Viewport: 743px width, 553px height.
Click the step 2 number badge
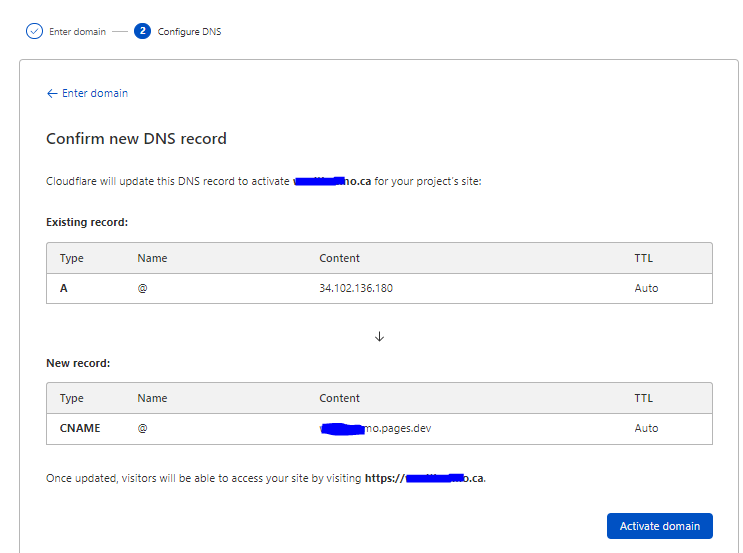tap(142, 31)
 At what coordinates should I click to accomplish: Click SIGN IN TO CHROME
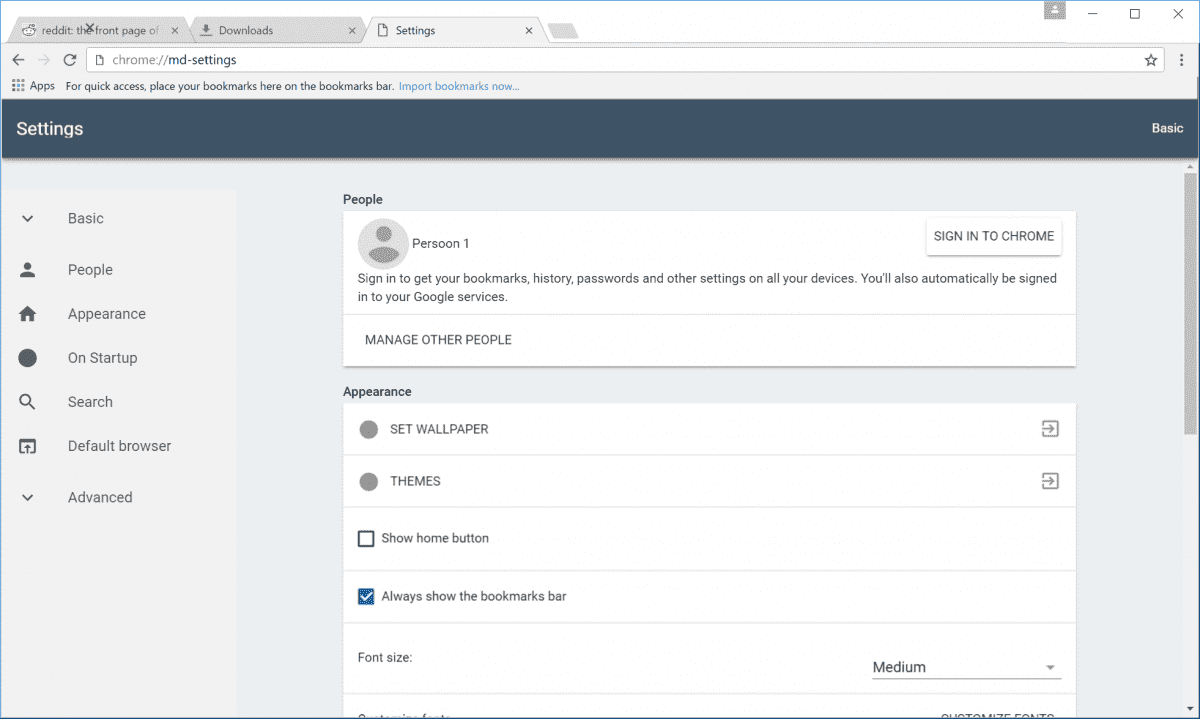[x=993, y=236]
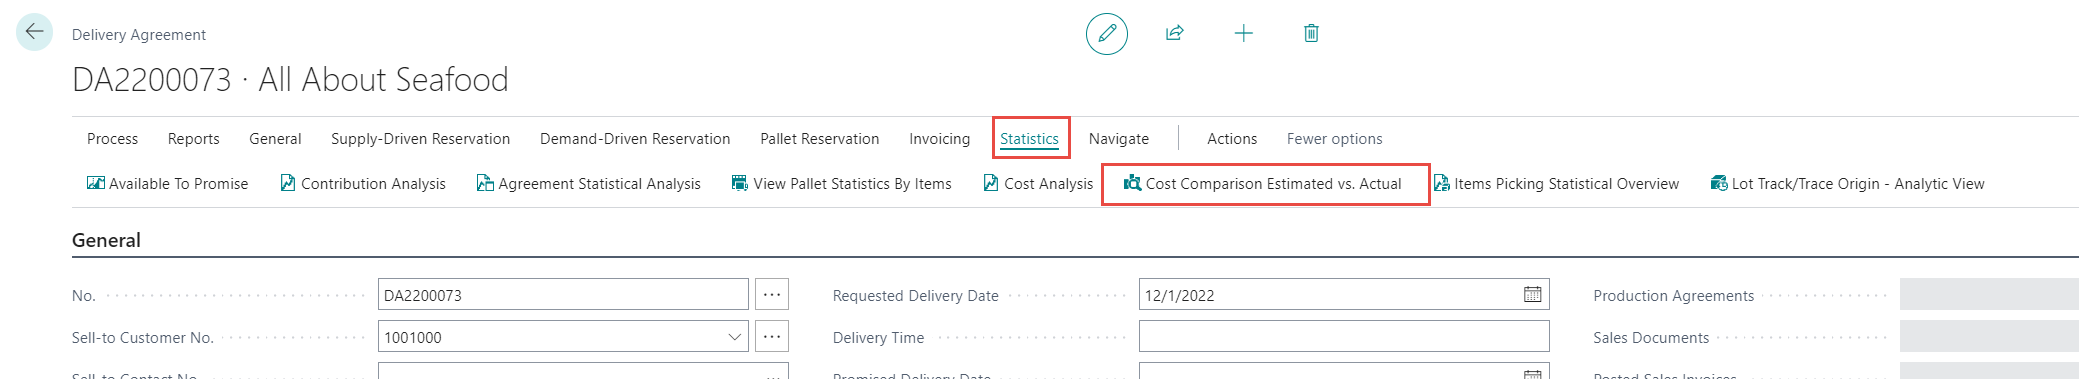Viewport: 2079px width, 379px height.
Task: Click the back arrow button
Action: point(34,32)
==
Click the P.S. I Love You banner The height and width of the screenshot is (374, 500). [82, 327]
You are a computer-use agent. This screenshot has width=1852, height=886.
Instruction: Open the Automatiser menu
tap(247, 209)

# Brief
Whenever "screenshot" occurs in a line of the entries, copy that line.

# Result of this exercise
Click the P.S. I Love You banner The height and width of the screenshot is (374, 500). [82, 327]
You are a computer-use agent. This screenshot has width=1852, height=886.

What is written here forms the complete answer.